Klimatyzator bardziej kojarzy się z komfortem niż rozwiązywaniem problemów klimatycznych. A jednak w wysuszonych upałem miastach staje się ważny „ujęciem” wody. Chodzi rzecz jasna o produkt uboczny jego pracy, czyli skroploną parę wodną.
Ten tzw. kondensat zwykle odprowadza się do kanalizacji, ale tam, gdzie woda staje się cenna, okazuje się przydatny do podlewania albo spłukiwania toalet. A w San Diego warzą na nim nawet piwo. To efekt współpracy miejscowego browaru Ballast Point Brewing oraz miejscowego lotniska, które utrzymując chłód na terenie portu, używa potężnych maszyn chłodzących, które rocznie gromadzą 450 tys. litrów wody. I to właśnie ona została wykorzystana do uwarzenia SAN Test Pilot, lekkiego piwa w znanym z kolonii stylu kölsch.

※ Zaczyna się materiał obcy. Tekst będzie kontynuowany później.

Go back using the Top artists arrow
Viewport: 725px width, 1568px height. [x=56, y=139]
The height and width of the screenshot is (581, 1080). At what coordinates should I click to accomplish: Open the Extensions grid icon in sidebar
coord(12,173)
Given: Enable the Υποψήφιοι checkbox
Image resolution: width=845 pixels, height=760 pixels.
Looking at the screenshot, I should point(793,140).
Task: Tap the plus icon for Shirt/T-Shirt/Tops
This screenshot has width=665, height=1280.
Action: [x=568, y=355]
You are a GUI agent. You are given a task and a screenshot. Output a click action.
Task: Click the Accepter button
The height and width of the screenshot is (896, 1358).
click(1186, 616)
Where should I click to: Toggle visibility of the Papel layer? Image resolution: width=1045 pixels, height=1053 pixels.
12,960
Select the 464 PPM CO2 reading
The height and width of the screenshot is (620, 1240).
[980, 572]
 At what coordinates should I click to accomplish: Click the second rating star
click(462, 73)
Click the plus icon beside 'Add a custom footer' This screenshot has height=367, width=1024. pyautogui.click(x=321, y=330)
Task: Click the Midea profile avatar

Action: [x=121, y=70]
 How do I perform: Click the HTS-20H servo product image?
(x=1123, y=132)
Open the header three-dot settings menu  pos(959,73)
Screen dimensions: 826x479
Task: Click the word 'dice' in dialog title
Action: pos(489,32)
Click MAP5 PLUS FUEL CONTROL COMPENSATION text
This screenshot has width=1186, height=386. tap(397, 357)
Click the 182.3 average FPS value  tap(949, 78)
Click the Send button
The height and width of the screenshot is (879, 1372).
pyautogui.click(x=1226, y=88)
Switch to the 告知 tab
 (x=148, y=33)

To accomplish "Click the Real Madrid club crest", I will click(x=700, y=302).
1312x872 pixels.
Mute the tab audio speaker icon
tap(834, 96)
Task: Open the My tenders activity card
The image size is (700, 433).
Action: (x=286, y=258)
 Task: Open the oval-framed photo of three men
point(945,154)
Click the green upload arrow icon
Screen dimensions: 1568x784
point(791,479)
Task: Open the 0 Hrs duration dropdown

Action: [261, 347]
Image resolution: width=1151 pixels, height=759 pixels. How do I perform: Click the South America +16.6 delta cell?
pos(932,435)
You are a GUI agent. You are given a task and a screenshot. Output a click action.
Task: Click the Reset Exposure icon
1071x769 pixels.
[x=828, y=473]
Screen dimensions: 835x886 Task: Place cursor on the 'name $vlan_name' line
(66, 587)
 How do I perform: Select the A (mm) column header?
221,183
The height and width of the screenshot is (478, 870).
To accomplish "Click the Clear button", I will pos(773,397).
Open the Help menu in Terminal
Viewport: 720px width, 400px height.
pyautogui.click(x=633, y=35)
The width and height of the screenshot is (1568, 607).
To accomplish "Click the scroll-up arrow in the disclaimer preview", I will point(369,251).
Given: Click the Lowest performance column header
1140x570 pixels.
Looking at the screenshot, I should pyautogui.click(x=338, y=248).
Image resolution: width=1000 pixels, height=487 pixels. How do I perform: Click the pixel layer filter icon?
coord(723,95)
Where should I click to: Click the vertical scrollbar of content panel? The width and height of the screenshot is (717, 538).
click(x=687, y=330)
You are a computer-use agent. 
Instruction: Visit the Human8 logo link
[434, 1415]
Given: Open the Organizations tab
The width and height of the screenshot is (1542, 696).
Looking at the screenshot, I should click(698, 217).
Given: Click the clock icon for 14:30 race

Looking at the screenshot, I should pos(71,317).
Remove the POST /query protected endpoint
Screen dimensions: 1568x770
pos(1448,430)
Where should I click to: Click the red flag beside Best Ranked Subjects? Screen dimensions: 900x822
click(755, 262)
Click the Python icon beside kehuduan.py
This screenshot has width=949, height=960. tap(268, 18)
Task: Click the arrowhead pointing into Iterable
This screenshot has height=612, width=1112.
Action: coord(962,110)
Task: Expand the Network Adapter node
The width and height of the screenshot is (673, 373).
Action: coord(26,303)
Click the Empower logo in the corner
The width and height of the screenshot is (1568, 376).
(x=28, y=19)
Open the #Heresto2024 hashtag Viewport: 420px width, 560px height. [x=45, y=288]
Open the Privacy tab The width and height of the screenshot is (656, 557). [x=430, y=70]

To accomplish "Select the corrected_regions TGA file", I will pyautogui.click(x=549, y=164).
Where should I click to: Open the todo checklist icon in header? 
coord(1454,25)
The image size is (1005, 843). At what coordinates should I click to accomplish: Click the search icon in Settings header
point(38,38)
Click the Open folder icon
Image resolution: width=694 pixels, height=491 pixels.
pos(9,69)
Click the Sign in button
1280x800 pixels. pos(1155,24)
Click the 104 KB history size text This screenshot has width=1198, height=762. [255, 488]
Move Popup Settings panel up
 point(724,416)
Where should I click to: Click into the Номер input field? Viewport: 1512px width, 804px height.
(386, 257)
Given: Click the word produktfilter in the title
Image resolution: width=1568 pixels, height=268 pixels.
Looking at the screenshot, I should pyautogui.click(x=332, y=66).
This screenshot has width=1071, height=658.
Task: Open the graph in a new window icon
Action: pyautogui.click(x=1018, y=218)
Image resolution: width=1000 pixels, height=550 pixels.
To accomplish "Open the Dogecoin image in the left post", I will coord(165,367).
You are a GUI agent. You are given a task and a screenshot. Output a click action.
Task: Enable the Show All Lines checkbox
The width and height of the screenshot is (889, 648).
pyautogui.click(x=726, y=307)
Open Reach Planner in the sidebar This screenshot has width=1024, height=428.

W bardziej konwencjonalny sposób podchodzą do tego kondensatu w Austin w Teksasie, gdzie nawadnia on m.in. zieleń w mieszkalnym wysokościowcu Austonian, ale także jest wykorzystywany przez Austin Central Library. Woda z klimatyzatorów zaspokaja 90 proc. potrzeb tutejszej biblioteki co przekłada się na na ponad 130 tys. litrów wody miesięcznie.
Starając się zachęcić innych do podobnych wdrożeń w kwietniu tego roku Rada Miejska Austin przyjęła program motywacyjny mający na celu promowanie wykorzystania odzyskanej wody, w tym kondensatu. Inwestycje komercyjne, które wykorzystują odzyskaną wodę do zastąpienia od 4,5 mln do 13,5 mln litrów wody pitnej rocznie, mogą uzyskać 250 tys. dolarów dofinansowania, a ci którzy zbudują większe instalacje mogą otrzymać pół mln dolarów.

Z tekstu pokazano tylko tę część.